Despite the snow melting and temperatures being above freezing the past few days, the Christmas spirit is alive and well. Trees are going up, lights are flicking on, and the malls and downtown shops are starting to see a surge in business.

The warmer temperatures have many people outside taking advantage of the favourable conditions to put up lights and other outdoor décor. These days, everything imaginable is available, from inflatable Christmas characters to lights of every colour and shape and size.

Lights are key to just about any Christmas display and are one of the most popular decorations. In the past, some retailers have offered exchange events where you can bring in your old strands of Christmas lights with inefficient incandescent bulbs and exchange them for a coupon for a percentage off a new string of LED lights.

Despite some incandescent varieties still being on store shelves, moving towards LED is the way to go. While they cost a bit more upfront, the energy savings can really add up over the course of the holiday season. In addition to the energy and cost savings, LED lights last much longer, with some going as long as 25,000 hours, which is equivalent to 12 holiday seasons. Chances are a string of traditional incandescent bulbs won’t last nearly as long.

When it comes to buying decorations, source green-themed Christmas decorations in local stores. These can include recycled items such as eco-friendly Christmas crackers and fabric gift bags to reusable boxes made from sustainable bamboo. Other green items include fair-trade stockings, recycled wrapping paper, recycled glass or metal ornaments, or recycled party supplies.

Another option for decorations is to go back to nature. Rather than spending money on artificial Christmas decorations that won’t biodegrade, nature offers lots of beautiful mediums to decorate your home. The GreenUP Store is currently featuring beautiful Christmas décor made from natural elements like acorns, bird’s nests and other items, shaped into art pieces.

Other all-natural ideas include using popcorn, cinnamon sticks, bows, gingerbread, seasonal berries, organic fruit and vegetables, ivy and evergreen branches, pine cones, and painted eggshells. The great part about this is that many of these items can go right into your compost after the Christmas season is done.

When it comes to buying a Christmas tree, the real deal is always best. Not only do they help remove carbon from our air while growing, once our use for them is done, they can be chipped and turned in to mulch for gardeners. Real trees also support an industry of their own right here in Ontario. In Peterborough, Christmas trees are collected in early January — providing all the decorations have been removed and they’re set out by the curb.

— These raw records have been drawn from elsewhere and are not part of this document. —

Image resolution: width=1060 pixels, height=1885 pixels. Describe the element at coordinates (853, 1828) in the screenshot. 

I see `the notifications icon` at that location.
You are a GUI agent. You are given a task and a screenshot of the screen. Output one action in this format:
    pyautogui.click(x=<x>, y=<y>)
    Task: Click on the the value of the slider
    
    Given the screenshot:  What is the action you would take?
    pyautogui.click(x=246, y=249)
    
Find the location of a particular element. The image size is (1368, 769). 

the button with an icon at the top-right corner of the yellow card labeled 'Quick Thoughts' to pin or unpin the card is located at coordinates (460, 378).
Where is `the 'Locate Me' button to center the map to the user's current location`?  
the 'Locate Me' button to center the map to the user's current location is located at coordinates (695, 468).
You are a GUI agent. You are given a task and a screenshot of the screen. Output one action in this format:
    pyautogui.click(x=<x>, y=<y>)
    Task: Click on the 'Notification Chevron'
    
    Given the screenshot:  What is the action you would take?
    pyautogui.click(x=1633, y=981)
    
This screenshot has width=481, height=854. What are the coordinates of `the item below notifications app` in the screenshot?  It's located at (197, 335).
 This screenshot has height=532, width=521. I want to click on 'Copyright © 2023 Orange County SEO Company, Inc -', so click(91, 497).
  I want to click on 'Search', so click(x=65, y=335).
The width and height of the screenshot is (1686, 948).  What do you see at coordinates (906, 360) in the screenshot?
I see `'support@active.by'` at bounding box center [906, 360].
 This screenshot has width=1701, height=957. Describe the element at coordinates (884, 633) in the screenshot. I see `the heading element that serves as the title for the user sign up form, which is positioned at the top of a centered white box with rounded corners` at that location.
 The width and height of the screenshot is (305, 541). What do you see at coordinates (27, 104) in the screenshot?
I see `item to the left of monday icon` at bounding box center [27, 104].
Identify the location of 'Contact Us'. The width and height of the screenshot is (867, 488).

Candles are popular during the holiday season. Did you know that beeswax candles are better for the environment than all other types of commercially produced candles you find in stores today? Traditional candles are made from paraffin wax, which is a petroleum product. In addition to being made from a non-renewable resource, they also release soot when they burn, which contains a number of known or suspected carcinogens and can blacken walls and ceilings over time. Beeswax candles are completely renewable, there are no harsh chemicals in them, and they can be obtained locally.

What about all of those Christmas cards? If you planned ahead for this year and saved some from years past, they can be put to many good uses. Many people cut them up to make gift tags, but if you’re especially crafty they can also be made into ornaments as well.

Buy homemade and local. These items may cost a little more than a plastic Santa that was shipped in from China, but check out the holiday craft fairs for handmade ornaments and other pieces that are created from natural materials. We have many wonderful events in the coming weeks that feature locally made crafts and decorations, and you can also find these items at local farmers markets. Locally produced crafts come in little or no packaging, which is another bonus in this season of excess.